L'océan se réchauffe et s'acidifie sous l'effet du changement climatique, affectant les coraux tropicaux et certains coquillages, mais les impacts sur l'océan, potentiellement catastrophiques, seraient limités avec un réchauffement de 2°C.

Telle est la conclusion de travaux réalisés par une vingtaine de chercheurs internationaux regroupés sous la bannière «Initiative océans 2015» et publiés jeudi dans la revue Science. Dans leur ligne de mire : la conférence sur le climat fin 2015 à Paris où un accord universel pour limiter le réchauffement à 2°C est espéré.

«L'avenir de l'Homme dépend de l'avenir des océans», a souligné au cours d'une conférence de presse dans la capitale française Alexandre Magnan, un des auteurs de l'étude, appelant les pays à «faire preuve d'ambition» pour enfin amorcer une baisse mondiale des émissions de gaz à effet de serre.

«Nous avons regroupé les connaissances sur les océans déjà présentes dans les travaux du Giec (Groupe intergouvernemental d'experts sur le climat), intégré les données publiées depuis 2013, et nous sommes allés plus loin sur les impacts prévisibles sur les écosystèmes (poissons, coquillages, coraux, mangroves, etc.) et sur les services rendus par les océans» (absorption du CO2, protection des côtes, pêche, aquaculture, etc.), a résumé Jean-Pierre Gattuso, l'un des principaux auteurs de l'étude.

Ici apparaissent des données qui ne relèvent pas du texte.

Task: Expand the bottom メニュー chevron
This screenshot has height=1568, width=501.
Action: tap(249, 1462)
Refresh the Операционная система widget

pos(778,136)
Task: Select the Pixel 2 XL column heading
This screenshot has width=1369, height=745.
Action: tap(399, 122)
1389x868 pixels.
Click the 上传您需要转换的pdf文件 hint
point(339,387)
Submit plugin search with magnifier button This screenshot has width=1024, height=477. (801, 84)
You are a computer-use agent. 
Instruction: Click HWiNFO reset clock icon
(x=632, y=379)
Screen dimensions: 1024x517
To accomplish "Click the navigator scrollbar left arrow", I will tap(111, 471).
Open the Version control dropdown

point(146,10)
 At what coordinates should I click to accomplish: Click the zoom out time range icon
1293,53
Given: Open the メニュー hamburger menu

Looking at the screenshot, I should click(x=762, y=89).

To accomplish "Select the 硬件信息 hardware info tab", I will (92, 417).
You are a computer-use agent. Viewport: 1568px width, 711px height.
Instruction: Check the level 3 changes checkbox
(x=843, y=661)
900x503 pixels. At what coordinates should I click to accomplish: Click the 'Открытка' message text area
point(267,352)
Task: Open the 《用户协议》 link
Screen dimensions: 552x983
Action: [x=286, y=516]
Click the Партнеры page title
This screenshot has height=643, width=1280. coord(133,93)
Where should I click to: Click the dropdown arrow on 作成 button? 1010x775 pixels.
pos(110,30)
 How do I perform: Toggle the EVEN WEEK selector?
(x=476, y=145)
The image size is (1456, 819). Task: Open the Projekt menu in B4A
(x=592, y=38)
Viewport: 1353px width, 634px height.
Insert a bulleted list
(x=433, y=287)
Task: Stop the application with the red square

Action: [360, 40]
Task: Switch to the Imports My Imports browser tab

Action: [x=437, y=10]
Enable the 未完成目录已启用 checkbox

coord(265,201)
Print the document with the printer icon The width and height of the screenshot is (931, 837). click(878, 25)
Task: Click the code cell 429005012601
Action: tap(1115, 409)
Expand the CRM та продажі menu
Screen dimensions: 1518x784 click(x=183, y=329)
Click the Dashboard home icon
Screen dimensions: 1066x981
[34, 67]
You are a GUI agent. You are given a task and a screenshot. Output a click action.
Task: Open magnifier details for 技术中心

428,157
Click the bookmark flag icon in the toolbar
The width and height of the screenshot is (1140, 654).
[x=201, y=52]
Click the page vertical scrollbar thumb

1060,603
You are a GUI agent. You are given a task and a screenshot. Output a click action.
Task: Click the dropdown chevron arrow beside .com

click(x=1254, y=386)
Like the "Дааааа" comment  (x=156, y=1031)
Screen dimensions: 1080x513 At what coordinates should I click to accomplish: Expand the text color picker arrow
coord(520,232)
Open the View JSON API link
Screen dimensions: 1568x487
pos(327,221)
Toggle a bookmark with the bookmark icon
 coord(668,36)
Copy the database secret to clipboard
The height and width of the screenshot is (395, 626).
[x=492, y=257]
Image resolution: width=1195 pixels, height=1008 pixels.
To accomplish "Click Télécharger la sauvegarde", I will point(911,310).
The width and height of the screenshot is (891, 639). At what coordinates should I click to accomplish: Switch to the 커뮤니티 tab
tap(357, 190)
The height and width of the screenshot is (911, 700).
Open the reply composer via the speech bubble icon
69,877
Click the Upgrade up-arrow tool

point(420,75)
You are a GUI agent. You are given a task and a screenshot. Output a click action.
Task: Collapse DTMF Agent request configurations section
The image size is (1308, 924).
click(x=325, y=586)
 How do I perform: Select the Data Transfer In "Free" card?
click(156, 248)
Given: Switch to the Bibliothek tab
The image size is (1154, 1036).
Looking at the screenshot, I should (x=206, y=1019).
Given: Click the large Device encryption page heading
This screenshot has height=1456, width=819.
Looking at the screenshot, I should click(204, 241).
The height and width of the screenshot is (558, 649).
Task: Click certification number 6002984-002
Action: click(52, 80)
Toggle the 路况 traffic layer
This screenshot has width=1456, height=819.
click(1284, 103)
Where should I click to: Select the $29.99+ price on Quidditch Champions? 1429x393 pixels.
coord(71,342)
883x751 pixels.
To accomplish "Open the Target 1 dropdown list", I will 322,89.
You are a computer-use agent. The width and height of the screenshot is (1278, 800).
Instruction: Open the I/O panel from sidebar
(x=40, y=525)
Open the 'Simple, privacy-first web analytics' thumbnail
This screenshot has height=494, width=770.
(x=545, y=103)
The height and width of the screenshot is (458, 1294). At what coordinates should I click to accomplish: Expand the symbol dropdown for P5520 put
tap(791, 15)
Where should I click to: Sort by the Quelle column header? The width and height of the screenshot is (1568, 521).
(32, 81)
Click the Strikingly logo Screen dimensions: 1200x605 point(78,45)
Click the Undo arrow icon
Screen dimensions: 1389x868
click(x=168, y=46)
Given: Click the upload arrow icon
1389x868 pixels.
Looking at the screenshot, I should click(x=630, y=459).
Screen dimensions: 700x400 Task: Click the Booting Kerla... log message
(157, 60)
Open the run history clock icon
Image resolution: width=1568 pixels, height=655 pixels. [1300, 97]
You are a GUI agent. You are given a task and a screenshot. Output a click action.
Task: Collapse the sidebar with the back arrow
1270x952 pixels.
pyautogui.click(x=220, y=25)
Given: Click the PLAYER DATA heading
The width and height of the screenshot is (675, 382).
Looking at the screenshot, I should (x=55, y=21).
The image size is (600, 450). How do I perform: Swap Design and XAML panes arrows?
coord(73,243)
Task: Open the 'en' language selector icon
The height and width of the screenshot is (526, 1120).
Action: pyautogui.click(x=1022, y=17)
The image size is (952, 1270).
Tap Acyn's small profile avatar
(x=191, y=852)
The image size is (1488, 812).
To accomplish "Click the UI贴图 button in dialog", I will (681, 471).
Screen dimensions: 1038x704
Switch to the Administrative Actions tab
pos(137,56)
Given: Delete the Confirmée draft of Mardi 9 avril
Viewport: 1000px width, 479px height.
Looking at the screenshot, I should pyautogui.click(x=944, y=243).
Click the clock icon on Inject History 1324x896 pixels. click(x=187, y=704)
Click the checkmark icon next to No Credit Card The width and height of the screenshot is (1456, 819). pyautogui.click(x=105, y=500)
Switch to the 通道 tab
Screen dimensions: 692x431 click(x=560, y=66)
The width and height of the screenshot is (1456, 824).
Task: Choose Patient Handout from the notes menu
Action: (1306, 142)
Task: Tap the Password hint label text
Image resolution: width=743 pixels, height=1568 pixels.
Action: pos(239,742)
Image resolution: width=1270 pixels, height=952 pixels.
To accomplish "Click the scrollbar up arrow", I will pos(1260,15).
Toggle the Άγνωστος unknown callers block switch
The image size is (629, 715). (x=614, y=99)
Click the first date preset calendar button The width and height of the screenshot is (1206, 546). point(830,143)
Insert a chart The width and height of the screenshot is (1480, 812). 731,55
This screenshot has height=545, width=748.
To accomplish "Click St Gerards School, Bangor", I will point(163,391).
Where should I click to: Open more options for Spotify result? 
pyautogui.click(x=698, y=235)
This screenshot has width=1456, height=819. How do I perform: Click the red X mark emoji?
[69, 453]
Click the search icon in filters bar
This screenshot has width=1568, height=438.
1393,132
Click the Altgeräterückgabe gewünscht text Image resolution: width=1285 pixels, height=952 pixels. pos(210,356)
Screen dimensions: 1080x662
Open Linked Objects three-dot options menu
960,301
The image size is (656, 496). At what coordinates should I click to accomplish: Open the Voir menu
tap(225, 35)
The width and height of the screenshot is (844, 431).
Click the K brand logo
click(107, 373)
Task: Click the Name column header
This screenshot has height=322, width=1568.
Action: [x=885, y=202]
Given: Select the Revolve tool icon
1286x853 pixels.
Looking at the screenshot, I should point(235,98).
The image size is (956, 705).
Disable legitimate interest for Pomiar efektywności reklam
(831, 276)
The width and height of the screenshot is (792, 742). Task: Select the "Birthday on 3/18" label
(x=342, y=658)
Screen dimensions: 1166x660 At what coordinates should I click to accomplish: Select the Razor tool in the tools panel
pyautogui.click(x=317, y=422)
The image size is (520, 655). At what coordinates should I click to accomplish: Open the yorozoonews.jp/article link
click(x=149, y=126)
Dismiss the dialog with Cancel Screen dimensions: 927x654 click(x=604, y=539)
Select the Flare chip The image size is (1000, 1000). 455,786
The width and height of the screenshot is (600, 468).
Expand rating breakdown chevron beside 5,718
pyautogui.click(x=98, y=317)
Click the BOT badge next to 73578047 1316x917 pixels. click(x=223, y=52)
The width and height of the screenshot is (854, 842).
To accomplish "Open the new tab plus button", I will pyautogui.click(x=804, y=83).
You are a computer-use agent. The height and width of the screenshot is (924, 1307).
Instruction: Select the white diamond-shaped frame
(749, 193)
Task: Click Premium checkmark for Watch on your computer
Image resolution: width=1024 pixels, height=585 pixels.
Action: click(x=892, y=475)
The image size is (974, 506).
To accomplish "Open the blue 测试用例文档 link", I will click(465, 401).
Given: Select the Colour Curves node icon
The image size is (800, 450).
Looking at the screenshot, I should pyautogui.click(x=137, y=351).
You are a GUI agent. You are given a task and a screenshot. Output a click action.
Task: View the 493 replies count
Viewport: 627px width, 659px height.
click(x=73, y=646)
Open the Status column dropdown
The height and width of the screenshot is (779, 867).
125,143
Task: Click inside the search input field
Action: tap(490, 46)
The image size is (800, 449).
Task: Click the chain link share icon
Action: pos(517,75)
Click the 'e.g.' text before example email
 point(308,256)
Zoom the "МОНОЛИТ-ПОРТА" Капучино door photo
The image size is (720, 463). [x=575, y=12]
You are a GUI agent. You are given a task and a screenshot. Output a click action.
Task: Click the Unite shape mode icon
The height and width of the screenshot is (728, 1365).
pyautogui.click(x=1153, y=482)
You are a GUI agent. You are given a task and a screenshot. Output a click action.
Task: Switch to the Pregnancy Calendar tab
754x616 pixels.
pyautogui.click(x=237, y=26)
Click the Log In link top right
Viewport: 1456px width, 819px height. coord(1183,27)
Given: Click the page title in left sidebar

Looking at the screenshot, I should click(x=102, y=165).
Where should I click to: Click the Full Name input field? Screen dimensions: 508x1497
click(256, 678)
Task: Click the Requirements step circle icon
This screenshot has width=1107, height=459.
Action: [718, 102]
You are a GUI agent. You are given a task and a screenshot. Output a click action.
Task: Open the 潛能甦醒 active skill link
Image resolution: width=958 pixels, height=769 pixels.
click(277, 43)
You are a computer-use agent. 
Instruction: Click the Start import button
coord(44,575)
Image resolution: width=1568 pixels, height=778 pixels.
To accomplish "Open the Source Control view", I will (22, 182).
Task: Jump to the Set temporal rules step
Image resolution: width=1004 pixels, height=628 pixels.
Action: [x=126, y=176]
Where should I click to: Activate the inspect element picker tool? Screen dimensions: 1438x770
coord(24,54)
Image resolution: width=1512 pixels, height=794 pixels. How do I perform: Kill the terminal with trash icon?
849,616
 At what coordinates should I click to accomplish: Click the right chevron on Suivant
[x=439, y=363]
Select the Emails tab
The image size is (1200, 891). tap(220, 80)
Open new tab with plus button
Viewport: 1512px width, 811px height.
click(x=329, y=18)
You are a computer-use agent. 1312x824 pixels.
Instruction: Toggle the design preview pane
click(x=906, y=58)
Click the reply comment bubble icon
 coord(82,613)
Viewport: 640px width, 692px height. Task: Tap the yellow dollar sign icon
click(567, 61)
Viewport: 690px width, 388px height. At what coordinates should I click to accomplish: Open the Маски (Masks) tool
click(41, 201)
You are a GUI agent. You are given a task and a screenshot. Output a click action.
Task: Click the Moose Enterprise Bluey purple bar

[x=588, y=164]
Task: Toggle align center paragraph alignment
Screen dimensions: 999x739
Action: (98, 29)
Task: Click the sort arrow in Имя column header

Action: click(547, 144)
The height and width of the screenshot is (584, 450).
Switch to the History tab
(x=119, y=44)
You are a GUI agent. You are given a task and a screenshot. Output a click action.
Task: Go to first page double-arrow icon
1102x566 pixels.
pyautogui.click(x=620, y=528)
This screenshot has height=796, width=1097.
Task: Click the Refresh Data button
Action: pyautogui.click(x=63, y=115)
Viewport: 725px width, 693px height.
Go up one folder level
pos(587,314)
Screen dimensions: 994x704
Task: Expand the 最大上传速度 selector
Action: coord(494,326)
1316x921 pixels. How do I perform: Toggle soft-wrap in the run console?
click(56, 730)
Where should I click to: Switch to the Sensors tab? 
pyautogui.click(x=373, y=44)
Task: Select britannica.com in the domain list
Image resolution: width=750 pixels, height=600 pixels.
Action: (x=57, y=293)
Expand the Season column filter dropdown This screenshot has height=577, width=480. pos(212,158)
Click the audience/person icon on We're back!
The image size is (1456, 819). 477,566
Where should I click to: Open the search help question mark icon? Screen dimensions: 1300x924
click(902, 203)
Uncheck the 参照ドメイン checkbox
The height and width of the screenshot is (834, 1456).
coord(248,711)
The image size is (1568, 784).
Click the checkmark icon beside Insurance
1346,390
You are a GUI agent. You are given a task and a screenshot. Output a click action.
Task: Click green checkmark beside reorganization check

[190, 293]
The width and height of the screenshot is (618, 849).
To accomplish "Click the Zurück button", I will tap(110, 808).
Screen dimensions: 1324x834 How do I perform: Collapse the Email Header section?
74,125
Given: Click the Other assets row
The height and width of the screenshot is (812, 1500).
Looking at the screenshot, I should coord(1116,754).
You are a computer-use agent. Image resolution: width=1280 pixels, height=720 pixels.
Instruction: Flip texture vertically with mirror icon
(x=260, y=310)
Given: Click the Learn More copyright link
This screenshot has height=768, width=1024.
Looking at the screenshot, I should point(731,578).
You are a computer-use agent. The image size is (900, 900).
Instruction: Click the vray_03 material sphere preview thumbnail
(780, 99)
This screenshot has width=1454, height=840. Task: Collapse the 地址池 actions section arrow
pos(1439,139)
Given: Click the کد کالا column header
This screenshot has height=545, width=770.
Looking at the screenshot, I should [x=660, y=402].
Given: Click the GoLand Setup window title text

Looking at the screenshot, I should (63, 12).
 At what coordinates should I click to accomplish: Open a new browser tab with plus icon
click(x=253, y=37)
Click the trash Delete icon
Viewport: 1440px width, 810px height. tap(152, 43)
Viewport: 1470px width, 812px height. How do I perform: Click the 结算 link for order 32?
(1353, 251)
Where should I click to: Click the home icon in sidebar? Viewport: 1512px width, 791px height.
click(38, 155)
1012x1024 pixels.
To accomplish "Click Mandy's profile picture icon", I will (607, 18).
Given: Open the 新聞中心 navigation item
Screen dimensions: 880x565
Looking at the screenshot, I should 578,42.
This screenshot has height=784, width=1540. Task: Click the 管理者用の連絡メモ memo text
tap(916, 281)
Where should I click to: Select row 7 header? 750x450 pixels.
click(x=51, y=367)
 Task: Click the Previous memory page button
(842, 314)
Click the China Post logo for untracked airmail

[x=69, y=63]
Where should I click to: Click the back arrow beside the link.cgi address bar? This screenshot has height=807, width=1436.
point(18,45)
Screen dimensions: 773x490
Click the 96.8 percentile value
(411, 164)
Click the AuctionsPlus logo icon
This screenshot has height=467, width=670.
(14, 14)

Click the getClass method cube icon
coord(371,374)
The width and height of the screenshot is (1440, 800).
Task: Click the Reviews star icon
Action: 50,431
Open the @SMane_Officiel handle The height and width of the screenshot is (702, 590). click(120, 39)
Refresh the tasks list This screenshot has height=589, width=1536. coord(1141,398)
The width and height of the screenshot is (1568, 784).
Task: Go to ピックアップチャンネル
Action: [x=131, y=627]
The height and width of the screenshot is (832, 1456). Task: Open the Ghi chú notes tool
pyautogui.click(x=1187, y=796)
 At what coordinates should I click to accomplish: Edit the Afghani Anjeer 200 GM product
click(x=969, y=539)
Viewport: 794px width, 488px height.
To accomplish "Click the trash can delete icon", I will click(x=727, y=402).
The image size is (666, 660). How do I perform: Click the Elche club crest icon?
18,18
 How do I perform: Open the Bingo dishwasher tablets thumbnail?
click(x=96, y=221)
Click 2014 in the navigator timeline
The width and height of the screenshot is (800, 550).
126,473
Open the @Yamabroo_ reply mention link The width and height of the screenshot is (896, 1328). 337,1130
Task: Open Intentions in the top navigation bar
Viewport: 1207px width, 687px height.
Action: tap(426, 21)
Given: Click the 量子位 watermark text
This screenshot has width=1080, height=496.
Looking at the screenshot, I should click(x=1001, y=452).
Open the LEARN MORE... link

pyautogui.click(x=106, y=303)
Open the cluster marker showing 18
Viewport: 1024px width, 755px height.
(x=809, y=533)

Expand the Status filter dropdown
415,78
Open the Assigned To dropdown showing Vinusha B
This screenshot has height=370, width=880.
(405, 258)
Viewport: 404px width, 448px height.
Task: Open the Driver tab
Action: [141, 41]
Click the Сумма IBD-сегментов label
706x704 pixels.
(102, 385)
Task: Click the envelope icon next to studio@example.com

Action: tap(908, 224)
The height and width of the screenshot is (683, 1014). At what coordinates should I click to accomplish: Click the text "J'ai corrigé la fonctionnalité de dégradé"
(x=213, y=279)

L'océan absorbe plus de 90% de l'énergie excédentaire due à l'effet de serre et plus de 25% du CO2 émis, jouant ainsi un rôle clé d'amortisseur du réchauffement. Par ailleurs, «il abrite 25% des espèces évoluées, fournit 11% des protéines consommées et contribue au rôle de protection des côtes (barrières de corail, mangroves, herbiers, etc.)», a rappelé Jean-Pierre Gattuso pour illustrer la dépendance de l'Homme à ces masses d'eau qui couvrent les trois quarts de la planète.

L'océan a déjà gagné en surface entre 0,6 et 0,7°C depuis l'ère préindustrielle, avec des disparités géographiques notables, et ce réchauffement va se poursuivre, a expliqué Laurent Bopp,  également coauteur de l'étude. Tout comme l'acidification qui attaque certains organismes (coraux, coquillages, etc.) qui ont augmenté de 30%, soit 0,1 point de pH.

Les pêcheries tropicales menacées

Selon l'étude, dans un scénario à +2°C, l'augmentation du pH serait limitée à 0,14 unité, mais entrerait dans une zone hors de contrôle si les émissions de gaz à effet de serre continuaient au rythme actuel (+0,4 unité de pH, soit 40 fois plus).

Aujourd'hui, sous l'effet de l'élévation de la température des océans, de leur acidification et de leur plus faible oxygénation, les coraux tropicaux et certains coquillages aux latitudes moyennes - comme les huîtres sur la Côte est américaine - sont attaqués.

«L'objectif de 2°C comporte des risques majeurs» pour ces organismes, relèvent les chercheurs, mais «les impacts sur d'autres organismes et écosystèmes resteront modérés avec un tel scénario».

Des déplacements d'espèces de poissons, avec un appauvrissement des pêcheries dans les zones tropicales, sont toutefois attendus même à +2°C, soulignent-ils. A contrario, la pêche en Islande ou en mer de Norvège devrait en bénéficier.

Mais un scénario d'émissions de gaz à effet de serre élevé (scénario actuel) «aggravera considérablement la situation : presque tous les organismes étudiés auront à faire face à des risques de dommages très élevés, tels que des mortalités massives et d'importants déplacements d'espèces», estiment les membres d'«Initiative océans 2015».

Les récifs coralliens tropicaux, qui protègent de la violence des vagues et abritent une riche biodiversité garante de bonne santé pour la pêche et le tourisme, sont particulièrement menacés.

Or, «les services écologiques et économiques qu'ils rendent représentent des sommes considérables», insiste Jean-Pierre Gattuso.

«Des efforts immédiats de réduction des émissions de CO2 sont plus que jamais indispensables» pour éviter «le risque de modifications brutales et irréversibles», concluent les chercheurs.